Despite the Christmas season hirings, December loses 85,000 jobs, unemployment rate stays at 10%

obama-failRemember, the recession is over. At least that’s what Obama lovers want you to believe. Just look at November’s unemployment numbers drop! Ooops, wait a minute, back to reality. Even with the Christmas season in which employers hire more people than usual to help with the holiday “rush”, Fox News reports that employers still shed a more-than-expected 85,000 jobs in December as hundreds of thousands of people stopped looking for work altogether, reversing the slight gains from the month before. Despite the losses, the unemployment rate held at 10 percent. By fudging the numbers a little bit, the rate would have been higher if more people had been looking for work instead of leaving the labor force because they can’t find jobs. So basically this report just does not include the underemployed (people working part time who want a full time job, or just quit looking for a job) which puts the REAL unemployment rate at around 17.4%. Even the AP was forced to report the obvious and stop its Obama slurping for at least story.
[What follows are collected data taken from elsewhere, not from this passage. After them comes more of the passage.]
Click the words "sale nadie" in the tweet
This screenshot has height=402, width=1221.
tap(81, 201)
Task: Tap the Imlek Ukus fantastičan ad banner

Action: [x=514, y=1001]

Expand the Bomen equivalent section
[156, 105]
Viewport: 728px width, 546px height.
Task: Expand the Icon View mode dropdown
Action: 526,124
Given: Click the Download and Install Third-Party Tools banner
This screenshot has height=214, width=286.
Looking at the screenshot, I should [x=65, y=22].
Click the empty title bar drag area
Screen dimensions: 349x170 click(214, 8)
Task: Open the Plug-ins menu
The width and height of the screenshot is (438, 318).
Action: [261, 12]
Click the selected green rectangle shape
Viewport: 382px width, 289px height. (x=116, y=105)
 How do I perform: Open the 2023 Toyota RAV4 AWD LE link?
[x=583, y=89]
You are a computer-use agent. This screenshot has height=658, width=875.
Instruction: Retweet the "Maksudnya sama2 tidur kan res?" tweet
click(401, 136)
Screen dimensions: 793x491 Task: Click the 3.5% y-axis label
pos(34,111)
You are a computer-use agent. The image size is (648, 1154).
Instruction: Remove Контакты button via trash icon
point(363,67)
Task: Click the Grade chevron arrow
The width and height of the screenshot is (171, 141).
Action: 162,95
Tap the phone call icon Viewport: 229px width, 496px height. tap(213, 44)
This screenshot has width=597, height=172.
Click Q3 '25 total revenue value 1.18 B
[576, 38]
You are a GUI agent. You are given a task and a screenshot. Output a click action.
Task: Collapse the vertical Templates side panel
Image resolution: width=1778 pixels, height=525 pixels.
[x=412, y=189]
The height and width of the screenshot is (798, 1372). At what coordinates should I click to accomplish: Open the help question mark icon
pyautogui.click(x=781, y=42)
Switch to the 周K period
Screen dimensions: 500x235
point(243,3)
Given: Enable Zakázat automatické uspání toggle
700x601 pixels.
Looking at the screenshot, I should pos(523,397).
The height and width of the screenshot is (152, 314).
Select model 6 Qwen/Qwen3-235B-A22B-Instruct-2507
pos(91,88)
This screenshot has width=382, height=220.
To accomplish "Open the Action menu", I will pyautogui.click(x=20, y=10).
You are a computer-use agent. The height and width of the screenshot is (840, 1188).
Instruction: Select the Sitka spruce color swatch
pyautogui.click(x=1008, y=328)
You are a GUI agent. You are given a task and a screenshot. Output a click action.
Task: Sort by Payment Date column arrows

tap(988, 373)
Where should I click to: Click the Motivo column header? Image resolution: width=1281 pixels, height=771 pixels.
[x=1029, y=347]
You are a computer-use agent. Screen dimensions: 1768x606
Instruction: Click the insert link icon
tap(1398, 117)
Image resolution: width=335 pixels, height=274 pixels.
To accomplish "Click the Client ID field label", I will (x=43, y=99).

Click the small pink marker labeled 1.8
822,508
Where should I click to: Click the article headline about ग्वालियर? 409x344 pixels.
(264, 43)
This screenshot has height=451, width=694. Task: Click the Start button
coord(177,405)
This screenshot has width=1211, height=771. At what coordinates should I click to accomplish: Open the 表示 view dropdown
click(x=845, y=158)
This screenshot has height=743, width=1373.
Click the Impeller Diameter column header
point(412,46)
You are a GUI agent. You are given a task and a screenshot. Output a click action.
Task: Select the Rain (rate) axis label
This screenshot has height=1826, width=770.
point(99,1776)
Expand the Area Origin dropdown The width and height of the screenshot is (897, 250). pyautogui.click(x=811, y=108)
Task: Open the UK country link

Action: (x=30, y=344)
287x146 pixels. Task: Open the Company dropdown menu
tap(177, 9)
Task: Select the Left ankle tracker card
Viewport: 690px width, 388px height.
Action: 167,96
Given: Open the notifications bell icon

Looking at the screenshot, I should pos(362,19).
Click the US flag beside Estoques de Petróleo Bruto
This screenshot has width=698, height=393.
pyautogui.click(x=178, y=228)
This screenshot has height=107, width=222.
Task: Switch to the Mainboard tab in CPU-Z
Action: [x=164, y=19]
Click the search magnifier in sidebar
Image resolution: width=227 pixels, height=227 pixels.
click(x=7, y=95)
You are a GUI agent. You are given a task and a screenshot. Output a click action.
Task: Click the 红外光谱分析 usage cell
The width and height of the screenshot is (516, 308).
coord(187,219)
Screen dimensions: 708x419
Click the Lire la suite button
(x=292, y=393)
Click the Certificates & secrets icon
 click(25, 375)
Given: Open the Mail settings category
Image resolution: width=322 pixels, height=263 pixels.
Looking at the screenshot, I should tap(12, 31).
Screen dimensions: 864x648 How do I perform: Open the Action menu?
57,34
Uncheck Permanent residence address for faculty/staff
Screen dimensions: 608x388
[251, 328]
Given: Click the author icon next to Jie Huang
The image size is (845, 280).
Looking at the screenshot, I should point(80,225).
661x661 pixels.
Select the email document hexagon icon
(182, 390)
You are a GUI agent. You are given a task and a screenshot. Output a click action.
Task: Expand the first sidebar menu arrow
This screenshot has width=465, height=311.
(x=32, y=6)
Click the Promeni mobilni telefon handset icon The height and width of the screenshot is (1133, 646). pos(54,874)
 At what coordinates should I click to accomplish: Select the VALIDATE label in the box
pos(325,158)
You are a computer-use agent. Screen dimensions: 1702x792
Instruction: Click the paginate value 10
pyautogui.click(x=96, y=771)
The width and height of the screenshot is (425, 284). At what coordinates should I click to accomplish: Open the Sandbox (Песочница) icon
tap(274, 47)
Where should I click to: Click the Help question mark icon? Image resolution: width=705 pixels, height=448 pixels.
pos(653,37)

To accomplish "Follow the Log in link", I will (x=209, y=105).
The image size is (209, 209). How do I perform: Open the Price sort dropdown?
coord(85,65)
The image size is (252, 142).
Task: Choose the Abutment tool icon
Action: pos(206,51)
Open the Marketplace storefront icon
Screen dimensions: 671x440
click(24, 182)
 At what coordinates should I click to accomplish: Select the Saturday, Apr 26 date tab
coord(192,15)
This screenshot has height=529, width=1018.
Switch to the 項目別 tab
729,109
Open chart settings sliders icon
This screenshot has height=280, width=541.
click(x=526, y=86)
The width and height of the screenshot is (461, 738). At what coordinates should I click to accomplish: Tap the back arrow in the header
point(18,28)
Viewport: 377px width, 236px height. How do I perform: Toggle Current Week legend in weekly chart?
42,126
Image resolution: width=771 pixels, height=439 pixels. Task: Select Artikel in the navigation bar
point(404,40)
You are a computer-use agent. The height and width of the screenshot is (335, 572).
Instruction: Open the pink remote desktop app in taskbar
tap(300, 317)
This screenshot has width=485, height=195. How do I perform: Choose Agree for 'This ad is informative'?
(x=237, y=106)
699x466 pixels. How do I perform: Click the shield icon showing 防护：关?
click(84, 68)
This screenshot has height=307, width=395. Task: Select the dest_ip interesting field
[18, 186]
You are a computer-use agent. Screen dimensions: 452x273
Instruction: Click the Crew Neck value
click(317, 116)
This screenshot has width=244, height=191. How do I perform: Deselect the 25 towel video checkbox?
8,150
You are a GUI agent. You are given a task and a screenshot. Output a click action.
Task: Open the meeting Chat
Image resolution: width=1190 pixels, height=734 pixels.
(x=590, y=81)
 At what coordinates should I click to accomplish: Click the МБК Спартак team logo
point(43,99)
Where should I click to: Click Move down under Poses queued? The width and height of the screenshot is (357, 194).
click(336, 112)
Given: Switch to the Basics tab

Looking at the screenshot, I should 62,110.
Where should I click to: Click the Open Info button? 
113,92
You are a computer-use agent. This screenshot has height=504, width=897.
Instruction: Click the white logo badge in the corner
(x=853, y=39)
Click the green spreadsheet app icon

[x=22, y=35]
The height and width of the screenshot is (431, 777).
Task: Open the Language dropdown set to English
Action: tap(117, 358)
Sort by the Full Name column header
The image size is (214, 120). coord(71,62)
The White House said the numbers nevertheless demonstrate that the rate at which jobs are disappearing has slowed, given that employment fell by 139,000 in September and 127,000 in October. Christina Romer, chairwoman of the Council of Economic Advisers, wrote on the White House blog that the recovery will “not be a straight line.” But she said 10-percent unemployment is unacceptable.

“The unemployment rate remains unacceptably high, which underscores the need for responsible actions to jump-start private-sector job creation,” she wrote. “It is essential that we continue our efforts to move in the right direction and replace job losses with robust job gains.”

President Obama plans to announce Friday steps he’s taking to combat unemployment, including using $2.3 billion in tax credits from the $787 billion economic stimulus package toward the goal of creating tens of thousands of green jobs. Obama also was expected to call upon Congress for an additional $5 billion in spending for clean energy manufacturing, an idea first proposed by Vice President Joe Biden last month.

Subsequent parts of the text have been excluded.